EXERCISE AIM: Rewrite every line of the data, requests included, starting with the line that contains "You are a GUI" and going on through the end of the data, and adjust each coordinate in the answers by adding -130 to it. Leave the pictures out of your answer.

SOURCE DATA:

■ ■ ■ ■

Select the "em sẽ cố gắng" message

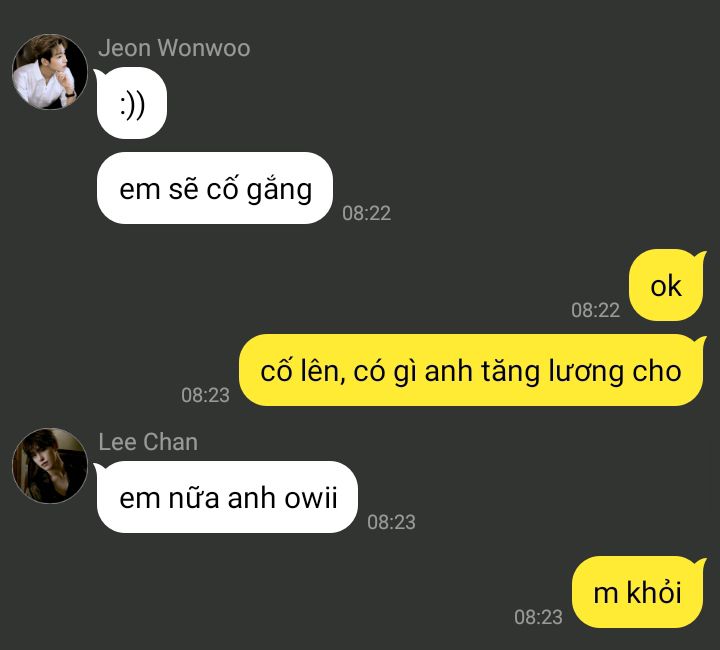tap(215, 188)
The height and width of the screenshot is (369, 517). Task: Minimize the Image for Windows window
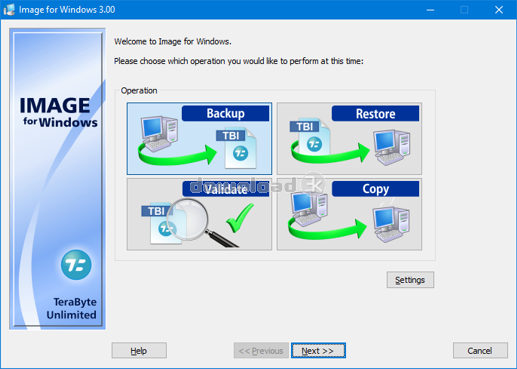coord(430,10)
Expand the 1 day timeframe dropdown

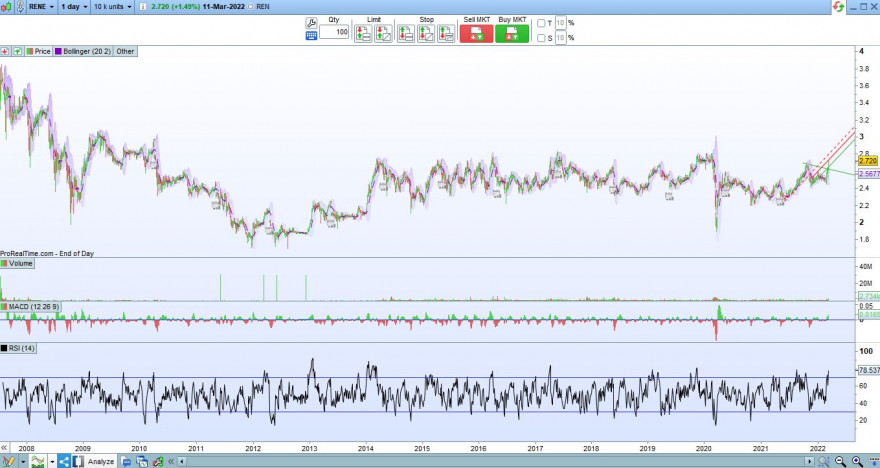point(75,7)
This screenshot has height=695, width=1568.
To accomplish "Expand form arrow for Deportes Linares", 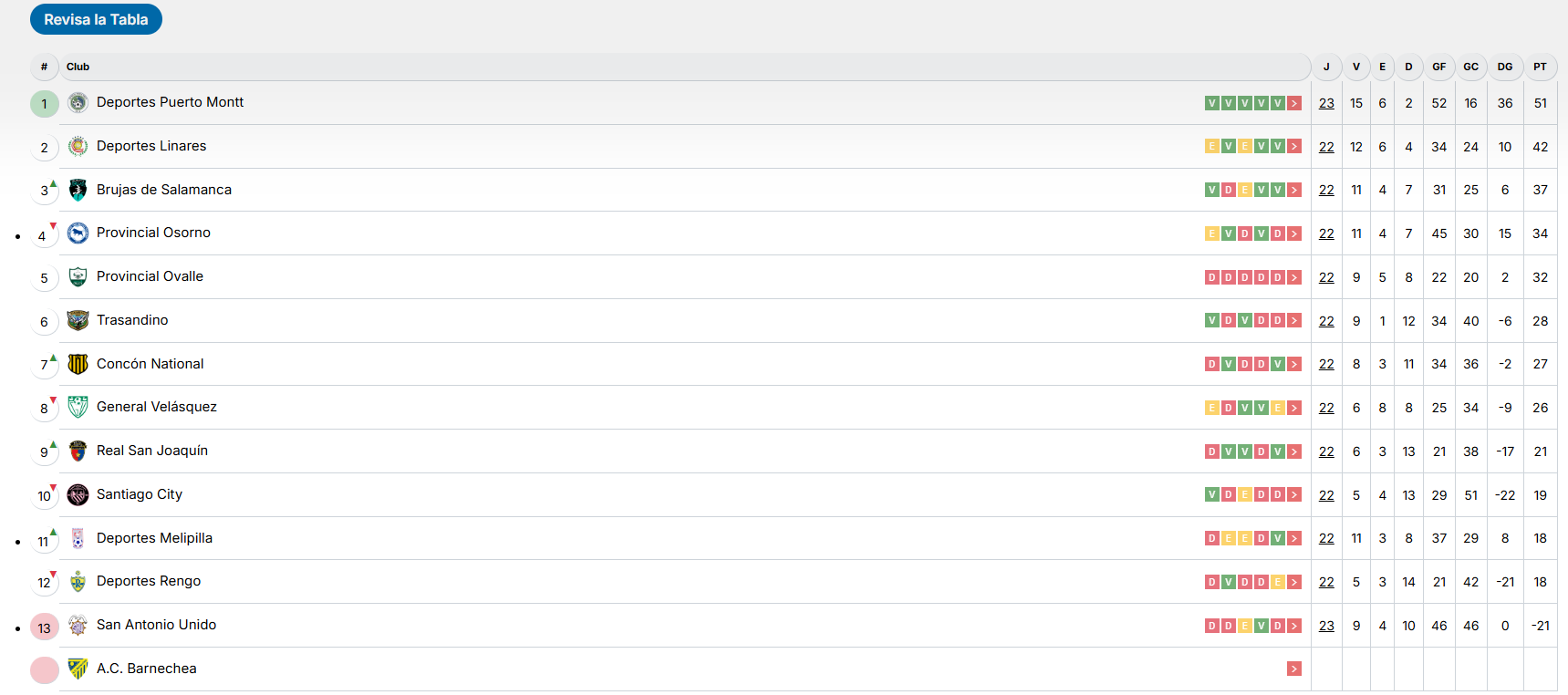I will pyautogui.click(x=1294, y=147).
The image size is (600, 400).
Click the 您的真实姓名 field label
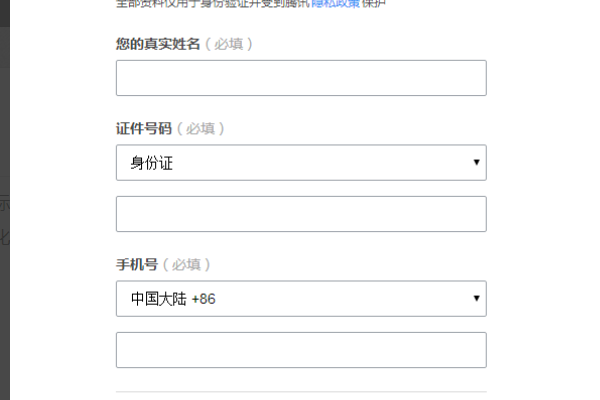[158, 44]
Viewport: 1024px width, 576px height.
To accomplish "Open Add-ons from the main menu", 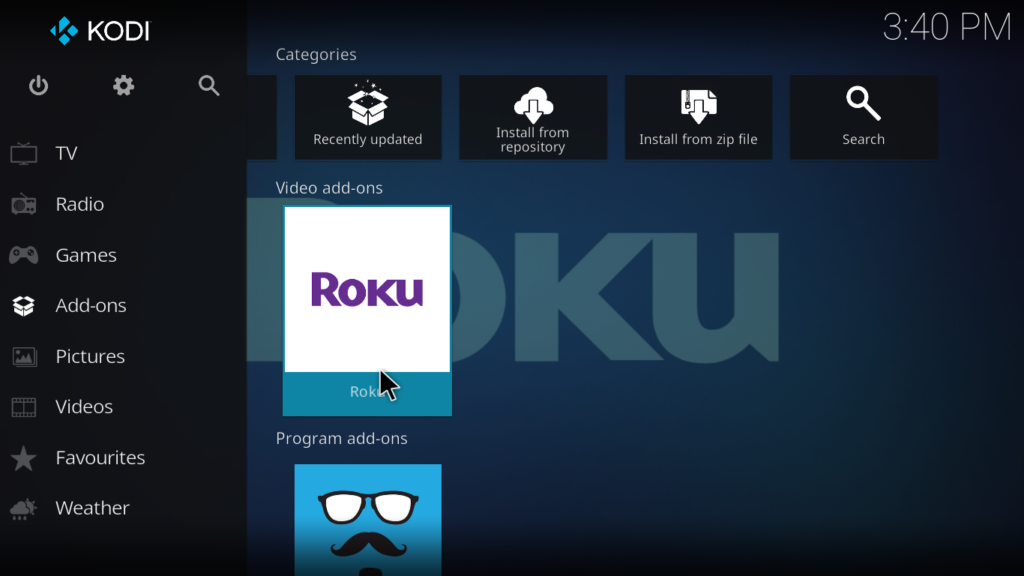I will pyautogui.click(x=90, y=306).
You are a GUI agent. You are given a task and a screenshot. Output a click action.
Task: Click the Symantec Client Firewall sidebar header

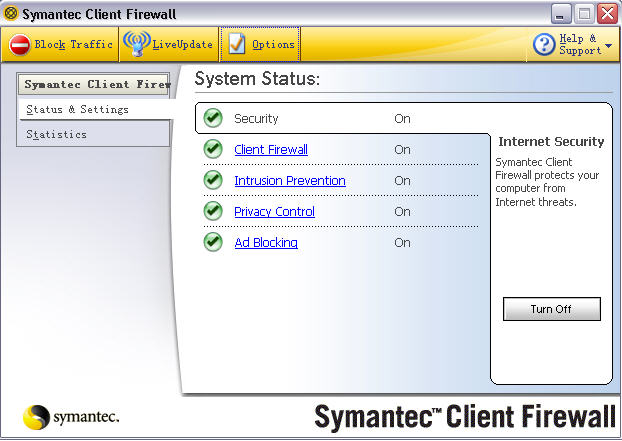click(x=94, y=84)
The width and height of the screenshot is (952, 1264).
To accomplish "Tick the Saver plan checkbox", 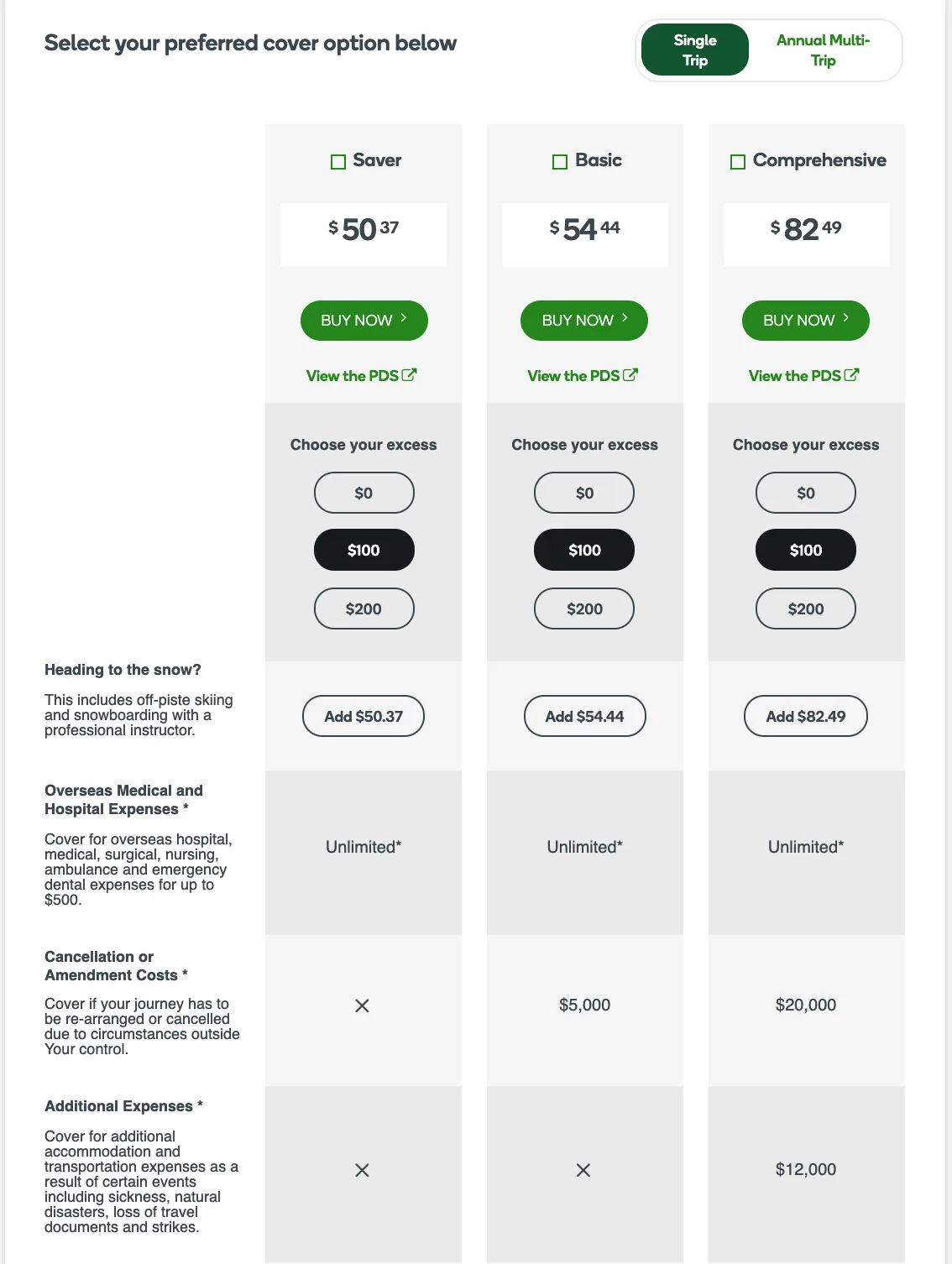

■ ■ ■ ■

SOLUTION BELOW:
You are a GUI agent. You are given a task and a screenshot. Output a click action.
Task: Click the Symantec Client Firewall sidebar header

click(x=-36, y=-46)
The width and height of the screenshot is (952, 1264).
To accomplish "Tick the Saver plan checkbox", 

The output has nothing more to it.